Academic bias & biotech failures

Posted March 28th, 2011 in Uncategorized

I just met with an entrepreneur who was the founding CEO of a company created around an academic lab’s discoveries. It was fascinating new approach to drugging hot receptor targets.  To protect the innocent I won’t mention the names, but Atlas Venture looked at in back in 2008 and, although intriguing, we ended up passing on the deal.  Thankfully, because we missed a bullet – it recently was shut down.

The reason: the foundational academic science was not reproducible outside the founder’s lab.

The company spent $5M or so trying to validate a platform that didn’t exist.  When they tried to directly repeat the academic founder’s data, it never worked.  Upon re-examination of the lab notebooks, it was clear the founder’s lab had at the very least massaged the data and shaped it to fit their hypothesis.  Essentially, they systematically ignored every piece of negative data.

Sadly this “failure to repeat” happens more often than we’d like to believe.  It has happened to us at Atlas several times in the past decade.

The unspoken rule is that at least 50% of the studies published even in top tier academic journals – Science, Nature, Cell, PNAS, etc… – can’t be repeated with the same conclusions by an industrial lab. In particular, key animal models often don’t reproduce.  This 50% failure rate isn’t a data free assertion: it’s backed up by dozens of experienced R&D professionals who’ve participated in the (re)testing of academic findings. This is a huge problem for translational research and one that won’t go away until we address it head on.

Reality is we live in a tournament model world of academic research: winners get the spoils, losers get nothing. Publish or peril.  Grants are really competitive, and careers are on the line.  Only positive findings are typically published, not negative ones.  This pressure creates a huge conflict of interest for academics, and a strong bias to write papers that support the hypotheses included in grant applications and prior publications.  To think there is only objectivity in academic research, and pervasive bias in industry research, is complete nonsense.

There’s a rich literature on the “Pharma bias” in publications (e.g., Pharma conflicts of interest with academics, clinical trial reporting); in the past 15 months, 63 peer-reviewed articles talk about pharma industry bias according to PubMed.

But what about academic bias?  Or the lack of repeatability of academic findings?  I couldn’t find a single paper in PubMed over the past few years.

So what can drive the failure to independently validate the majority of peer-reviewed published academic findings? I’m sure there are cases where its truly fabrication or falsification of data, but as an optimist I believe that must be a tiny percentage: most of the time I think its just the influence of bias.  A few possible hypotheses exist for how this bias could manifest itself:

  1. Academic investigator’s directly or indirectly pressured their labs to publish sensational “best of all experimental” results rather than the average or typical study;
  2. The “special sauce” of the author’s lab – how the experiment was done, what serum was used, what specific cells were played with, etc.. – led to a local optimum of activity in the paper that can’t be replicated elsewhere and isn’t broadly applicable; or,
  3. Systemically ignoring contradictory data in order to support the lab’s hypothesis, often leading to discounting conflicting  findings as technical or reagent failures.
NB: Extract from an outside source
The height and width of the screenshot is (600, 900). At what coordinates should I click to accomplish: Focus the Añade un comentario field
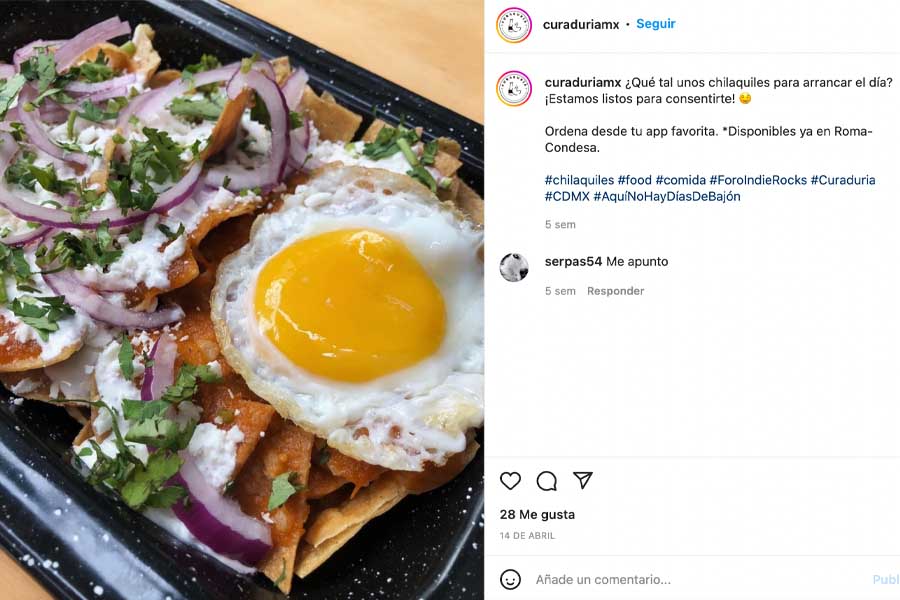click(x=700, y=579)

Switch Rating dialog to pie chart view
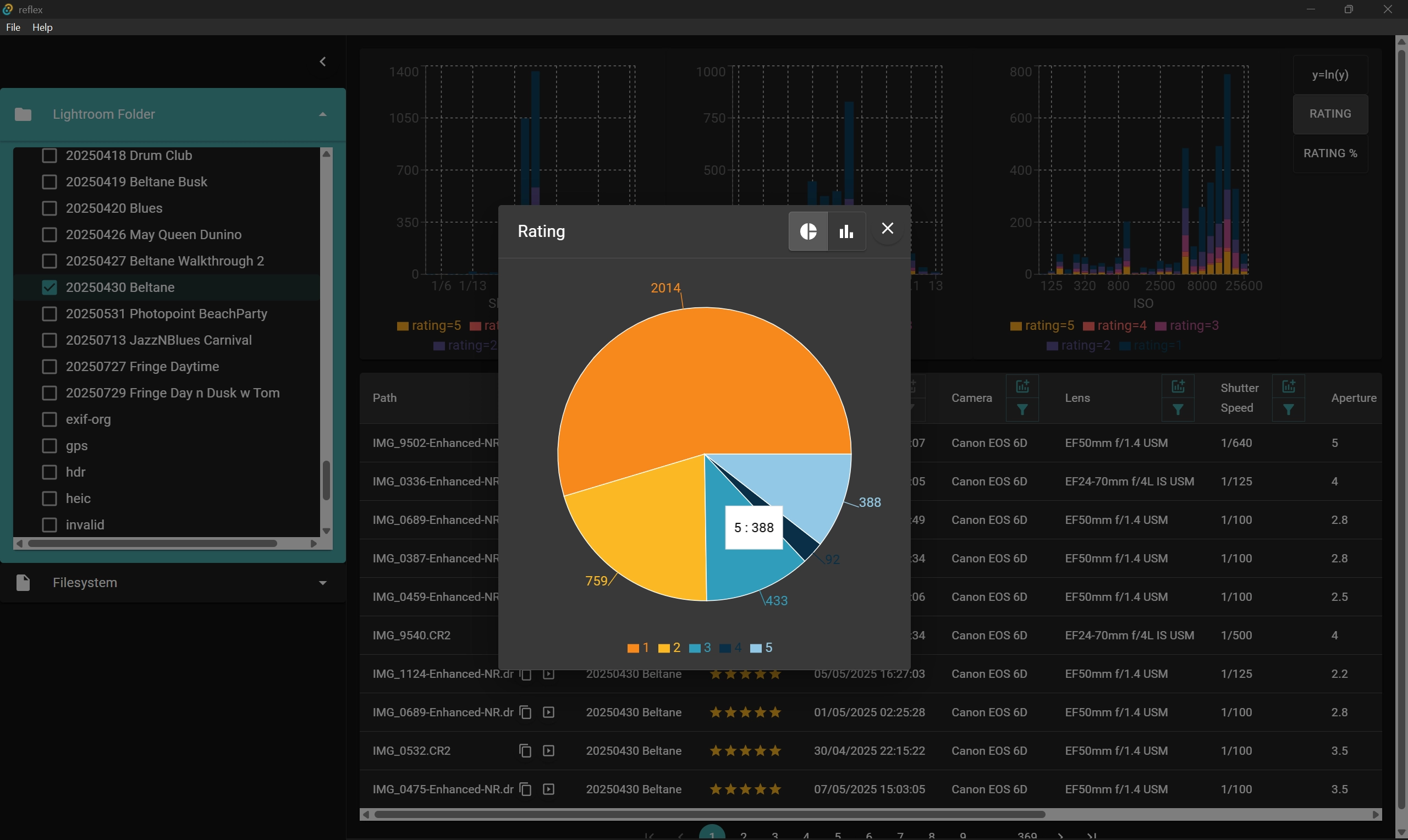click(808, 231)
Importantly, how are venture capitalists who invest in biotech supposed to engage on cool new data when the repeatability is so low?  Frankly, most VCs don’t do early stage investing these days, and this resistance to fund early academic spin-outs is in part due to the insidious impact of the sector’s high failure rate with academic reproducibility (a.k.a. ‘bias’).  But for those of us who remain committed to early stage investing, I’d suggest there are at least two key takeaways for VCs:

  • Findings from a single academic lab are suspect. If other labs haven’t validated it in peer reviewed literature, it’s very high risk.  It’s probably bleeding edge rather than cutting edge.  If it’s only a single lab, it’s likely only a single post-doc or grad student who’ve actually done the work.  Given the idiosyncrasies of lab practices, that’s a concentrated risk profile.  Wait for more labs to repeat the work, or conduct a full lab notebook audit.
  • Repeating the findings in an independent lab should be gating before investing. Don’t dive in with a Series A financing prior to externally validating the data with some real “wet diligence”.  Sign an option agreement with an MTA, repeat the study in a contract research lab or totally independent academic lab.

These two conclusions should help reduce the “reproducibility problem” for startups.

There are other implications of this problem, more than I can discuss here.  But one is around the role of tech transfer offices.  Although many TTOs are keen to start “seed funds” to spin-out new companies, this seems like a waste to me.  I’d argue that the best use of these academic “seed” funds would be to validate the findings of an investigator’s work in a reputable contract research lab that industrial partners and VCs would trust.  If a TTO could show 3rd party data supporting a lab’s striking findings, the prospects for funding would increase significantly.  This is the type of de-risking that TTOs should focus on.

The bottom line is we need to confront the issue and figure out how to reduce academic bias and improve the external validation of published findings – this will undoubtedly reduce the failure rate of new biotechs and bring more capital back into the early stage arena.